Au bout de quelques secondes, il y avait autour de Charlie un attroupement d’une vingtaine de personnes, et d’autres encore accouraient de la rue. Tout le monde voulait voir le ticket d’or et l’heureux gagnant.

« Où est-il ? cria quelqu’un. Tiens-le en l’air pour que nous puissions tous le voir !

— Le voilà ! cria une autre voix. Il l’a en main ! Voyez comme ça brille !

— Je voudrais bien savoir comment il a fait pour le trouver ! cria d’une voix maussade un grand garçon. Moi qui achetais vingt bâtons par jour, pendant des semaines et des semaines !

— Et tout ce chocolat qu’il va pouvoir s’envoyer ! dit jalousement un autre garçon. Il en aura pour la vie !

— Il en a bien besoin, ce petit gringalet, il n’a que la peau sur les os ! dit en riant une fillette.

Charlie n’avait pas bougé. Il n’avait même pas tiré le ticket d’or de son enveloppe. Muet, immobile, il serrait contre lui son bâton de chocolat, au milieu des cris, de la bousculade. Il se sentait tout étourdi. Tout étourdi et étrangement léger. Léger comme un ballon qui s’envole dans le ciel. Ses pieds semblaient ne plus toucher le sol. Et quelque part, au fond de sa poitrine, il entendait son cœur qui tambourinait très fort.

Soudain, il sentit une main sur son épaule. Il leva les yeux et vit un homme de haute taille. « Écoute, dit l’homme tout bas. Je te l’achète. Je te donne cinquante dollars. Qu’en penses-tu, hein ? Et je te donnerai aussi une bicyclette toute neuve. D’accord ?

— Vous êtes fou ? hurla une femme qui se tenait à distance égale. Moi, je le lui achète cinq cents dollars ! Jeune homme, voulez-vous me vendre ce ticket pour cinq cents dollars ?
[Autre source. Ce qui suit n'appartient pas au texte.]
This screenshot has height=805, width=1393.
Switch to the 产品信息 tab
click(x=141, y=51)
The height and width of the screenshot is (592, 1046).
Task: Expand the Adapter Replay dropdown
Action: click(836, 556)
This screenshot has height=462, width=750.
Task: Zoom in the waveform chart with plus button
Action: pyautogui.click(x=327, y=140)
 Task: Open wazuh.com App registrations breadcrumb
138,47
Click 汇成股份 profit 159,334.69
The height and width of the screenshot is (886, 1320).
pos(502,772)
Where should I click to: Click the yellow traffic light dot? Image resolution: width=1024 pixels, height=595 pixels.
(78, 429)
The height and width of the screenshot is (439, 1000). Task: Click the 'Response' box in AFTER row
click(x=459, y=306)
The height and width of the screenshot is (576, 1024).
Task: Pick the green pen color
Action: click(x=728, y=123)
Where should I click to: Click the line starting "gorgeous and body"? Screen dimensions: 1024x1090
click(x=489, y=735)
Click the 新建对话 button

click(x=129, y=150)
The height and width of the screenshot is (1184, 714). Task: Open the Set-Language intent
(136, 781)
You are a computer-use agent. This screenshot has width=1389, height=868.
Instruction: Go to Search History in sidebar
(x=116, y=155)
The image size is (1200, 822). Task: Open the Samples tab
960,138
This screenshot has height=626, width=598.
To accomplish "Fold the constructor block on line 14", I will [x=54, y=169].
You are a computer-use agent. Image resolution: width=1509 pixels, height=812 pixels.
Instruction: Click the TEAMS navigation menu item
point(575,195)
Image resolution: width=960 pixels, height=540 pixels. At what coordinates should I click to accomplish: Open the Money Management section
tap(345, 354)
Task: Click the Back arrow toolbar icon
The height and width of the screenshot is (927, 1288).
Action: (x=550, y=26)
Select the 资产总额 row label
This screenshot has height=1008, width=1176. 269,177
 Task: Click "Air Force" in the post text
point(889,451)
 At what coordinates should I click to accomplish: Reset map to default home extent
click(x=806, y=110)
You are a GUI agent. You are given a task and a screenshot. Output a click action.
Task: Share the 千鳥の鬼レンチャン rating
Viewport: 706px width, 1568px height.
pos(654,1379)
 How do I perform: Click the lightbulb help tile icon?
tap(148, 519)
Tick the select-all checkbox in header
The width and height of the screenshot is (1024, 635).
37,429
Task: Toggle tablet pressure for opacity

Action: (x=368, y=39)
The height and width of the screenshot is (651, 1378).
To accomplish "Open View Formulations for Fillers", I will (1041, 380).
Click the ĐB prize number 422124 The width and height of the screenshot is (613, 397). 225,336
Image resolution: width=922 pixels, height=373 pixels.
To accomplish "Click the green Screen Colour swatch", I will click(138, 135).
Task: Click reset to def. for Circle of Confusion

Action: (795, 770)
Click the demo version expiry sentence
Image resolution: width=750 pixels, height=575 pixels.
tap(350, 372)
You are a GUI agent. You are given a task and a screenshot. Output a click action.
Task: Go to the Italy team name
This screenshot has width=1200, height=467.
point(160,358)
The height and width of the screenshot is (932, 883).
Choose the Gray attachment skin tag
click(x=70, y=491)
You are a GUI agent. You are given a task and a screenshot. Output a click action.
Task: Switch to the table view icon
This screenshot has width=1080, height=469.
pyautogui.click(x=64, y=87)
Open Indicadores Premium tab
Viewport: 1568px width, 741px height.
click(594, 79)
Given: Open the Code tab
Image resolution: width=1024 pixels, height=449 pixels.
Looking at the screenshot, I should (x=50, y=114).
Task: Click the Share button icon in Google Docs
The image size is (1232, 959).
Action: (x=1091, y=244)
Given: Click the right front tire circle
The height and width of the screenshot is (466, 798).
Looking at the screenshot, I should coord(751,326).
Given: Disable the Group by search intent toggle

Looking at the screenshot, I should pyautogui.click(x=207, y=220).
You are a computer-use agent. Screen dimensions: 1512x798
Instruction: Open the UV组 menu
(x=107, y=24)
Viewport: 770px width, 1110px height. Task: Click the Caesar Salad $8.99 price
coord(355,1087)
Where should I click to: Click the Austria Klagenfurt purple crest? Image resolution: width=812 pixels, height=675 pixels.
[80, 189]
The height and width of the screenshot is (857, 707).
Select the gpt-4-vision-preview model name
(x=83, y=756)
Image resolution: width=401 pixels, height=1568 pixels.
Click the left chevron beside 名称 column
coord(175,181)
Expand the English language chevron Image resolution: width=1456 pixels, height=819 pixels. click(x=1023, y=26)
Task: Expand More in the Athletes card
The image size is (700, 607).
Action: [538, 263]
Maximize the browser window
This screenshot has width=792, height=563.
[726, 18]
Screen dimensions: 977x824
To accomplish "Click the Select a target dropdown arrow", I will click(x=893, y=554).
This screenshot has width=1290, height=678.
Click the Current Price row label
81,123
— Assez ! Ça suffit ! » cria le gros boutiquier en se frayant un chemin à travers la cohue. Il prit Charlie par le bras. « Laissez ce gosse tranquille, voulez-vous ? Dégagez ! Laissez-le sortir ! » Et tout en le conduisant vers la porte, il dit tout bas à Charlie : « Ne le donne à personne ! Rentre vite chez toi pour ne pas le perdre ! Cours vite et ne t’arrête pas en chemin, compris ? »

Charlie inclina la tête.

« Tu sais », dit le gros boutiquier. Il hésita un instant et sourit à Charlie. « Quelque chose me dit que ce ticket tombe à pic. Je suis drôlement content pour toi. Bonne chance, fiston.

— Merci », dit Charlie, puis il partit en courant dans la neige. Et en passant devant la chocolaterie de Mr. Willy Wonka, il se retourna, lui fit signe de la main et dit en chantant : « Nous nous verrons ! A bientôt ! A bientôt : » Encore cinq minutes, et il arriva chez lui.